GIVEN DATA:

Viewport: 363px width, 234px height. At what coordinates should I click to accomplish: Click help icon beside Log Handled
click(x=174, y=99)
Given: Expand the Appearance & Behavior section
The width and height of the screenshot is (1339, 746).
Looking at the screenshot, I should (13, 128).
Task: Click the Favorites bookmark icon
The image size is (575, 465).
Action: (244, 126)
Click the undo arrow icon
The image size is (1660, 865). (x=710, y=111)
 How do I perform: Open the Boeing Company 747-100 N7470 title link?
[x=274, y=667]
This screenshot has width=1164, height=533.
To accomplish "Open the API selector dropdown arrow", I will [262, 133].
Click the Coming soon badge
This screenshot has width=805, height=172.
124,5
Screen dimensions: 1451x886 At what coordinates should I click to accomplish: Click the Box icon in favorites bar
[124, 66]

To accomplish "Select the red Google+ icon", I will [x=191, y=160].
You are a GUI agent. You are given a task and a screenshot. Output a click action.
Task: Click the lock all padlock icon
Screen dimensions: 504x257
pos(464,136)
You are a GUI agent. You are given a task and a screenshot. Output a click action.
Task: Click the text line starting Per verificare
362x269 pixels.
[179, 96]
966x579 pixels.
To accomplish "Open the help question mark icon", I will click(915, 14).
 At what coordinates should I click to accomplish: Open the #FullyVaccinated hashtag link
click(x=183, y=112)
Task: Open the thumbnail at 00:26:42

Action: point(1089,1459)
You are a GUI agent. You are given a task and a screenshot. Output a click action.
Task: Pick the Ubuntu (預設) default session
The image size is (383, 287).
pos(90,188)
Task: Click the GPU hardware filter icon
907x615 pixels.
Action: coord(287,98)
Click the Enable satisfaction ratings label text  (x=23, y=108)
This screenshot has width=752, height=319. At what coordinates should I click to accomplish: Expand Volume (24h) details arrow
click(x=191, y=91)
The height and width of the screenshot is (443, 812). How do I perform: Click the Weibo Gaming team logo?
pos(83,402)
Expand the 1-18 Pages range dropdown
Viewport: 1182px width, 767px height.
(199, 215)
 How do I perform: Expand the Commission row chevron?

PROBLEM:
Quote every line of the listing above without any changes.

ANSWER TO THIS PROBLEM:
Viewport: 363px width, 234px height. At what coordinates should I click to accomplish: Click help icon beside Log Handled
click(x=174, y=99)
Given: Expand the Appearance & Behavior section
The width and height of the screenshot is (1339, 746).
Looking at the screenshot, I should (13, 128).
Task: Click the Favorites bookmark icon
The image size is (575, 465).
Action: (244, 126)
Click the undo arrow icon
The image size is (1660, 865). (x=710, y=111)
 How do I perform: Open the Boeing Company 747-100 N7470 title link?
[x=274, y=667]
This screenshot has width=1164, height=533.
To accomplish "Open the API selector dropdown arrow", I will [262, 133].
Click the Coming soon badge
This screenshot has width=805, height=172.
124,5
Screen dimensions: 1451x886 At what coordinates should I click to accomplish: Click the Box icon in favorites bar
[124, 66]

To accomplish "Select the red Google+ icon", I will [x=191, y=160].
You are a GUI agent. You are given a task and a screenshot. Output a click action.
Task: Click the lock all padlock icon
Screen dimensions: 504x257
pos(464,136)
You are a GUI agent. You are given a task and a screenshot. Output a click action.
Task: Click the text line starting Per verificare
362x269 pixels.
[179, 96]
966x579 pixels.
To accomplish "Open the help question mark icon", I will click(915, 14).
 At what coordinates should I click to accomplish: Open the #FullyVaccinated hashtag link
click(x=183, y=112)
Task: Open the thumbnail at 00:26:42

Action: point(1089,1459)
You are a GUI agent. You are given a task and a screenshot. Output a click action.
Task: Pick the Ubuntu (預設) default session
The image size is (383, 287).
pos(90,188)
Task: Click the GPU hardware filter icon
907x615 pixels.
Action: coord(287,98)
Click the Enable satisfaction ratings label text  (x=23, y=108)
This screenshot has width=752, height=319. At what coordinates should I click to accomplish: Expand Volume (24h) details arrow
click(x=191, y=91)
The height and width of the screenshot is (443, 812). How do I perform: Click the Weibo Gaming team logo?
pos(83,402)
Expand the 1-18 Pages range dropdown
Viewport: 1182px width, 767px height.
(199, 215)
 How do I perform: Expand the Commission row chevron?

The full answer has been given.